Each vertex in the graph is called a "cell". Each cell has a value. The value is a matrix. Some of the cells have operators that compute the cell's value, using other cell's values as input. A cell that uses the value of cell `x` is called a successor of `x`.

The algorithm works as follows.

1. Compute the set of cells that have no inputs. This set is called `root_set`.
2. Each cell has an associated field `ref_count` that is an atomic integer. Initialize `ref_count` to the number of inputs for the `Cell`.
3. Update each cell in `root_set`, by applying a `parallel_for_each` to a `root_set`.
4. After updating a cell, for each of its successors
    1. Atomically decrement the successor's ref_count
    2. If the count became zero, add the cell to the set of cells to be updated, by calling `feeder::add`.

The times printed are for the traversal and update, and do not include time for computing the `root_set`.

The example is using custom synchronization via ref_count atomic variable. Correctness checking tools might not take this into account, and report data races between different tasks that are actually synchronized.

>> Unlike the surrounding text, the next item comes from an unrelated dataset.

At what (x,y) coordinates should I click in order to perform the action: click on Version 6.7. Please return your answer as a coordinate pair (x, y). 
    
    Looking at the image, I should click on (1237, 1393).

**Note:** It is important to understand that this example is unlikely to show speedup if the cell values are changed to type "float". The reason is twofold.
* The smaller value type causes each `Cell` to be significantly smaller than a cache line, which leads to false sharing conflicts.
* The time to update the cells becomes very small, and consequently the overhead of `parallel_for_each` swamps the useful work.

## Building the example
```
cmake <path_to_example>
cmake --build .
```

## Running the sample
### Predefined make targets
* `make run_parallel_preorder` - executes the example with predefined parameters
* `make perf_run_parallel_preorder` - executes the example with suggested parameters to measure the oneTBB performance
* `make light_test_parallel_preorder` - executes the example with suggested parameters to reduce execution time.

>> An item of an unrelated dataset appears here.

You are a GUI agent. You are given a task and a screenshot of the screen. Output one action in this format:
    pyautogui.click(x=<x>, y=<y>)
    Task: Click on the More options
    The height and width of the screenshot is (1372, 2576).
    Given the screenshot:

### Application parameters
Usage:
```
parallel_preorder [n-of-threads=value] [n-of-nodes=value] [n-of-traversals=value] [silent] [-h] [n-of-threads [n-of-nodes [n-of-traversals]]]
```
* `-h` - prints the help for command line options.
* `n-of-threads` - the number of threads to use; a range of the form low\[:high\], where low and optional high are non-negative integers or `auto` for a platform-specific default number.
* `n-of-nodes` - the number of nodes in the graph. Default value is 1000.
* `n-of-traversals` - the number of times to evaluate the graph. Default value is 500.
* `silent` - no output except elapsed time.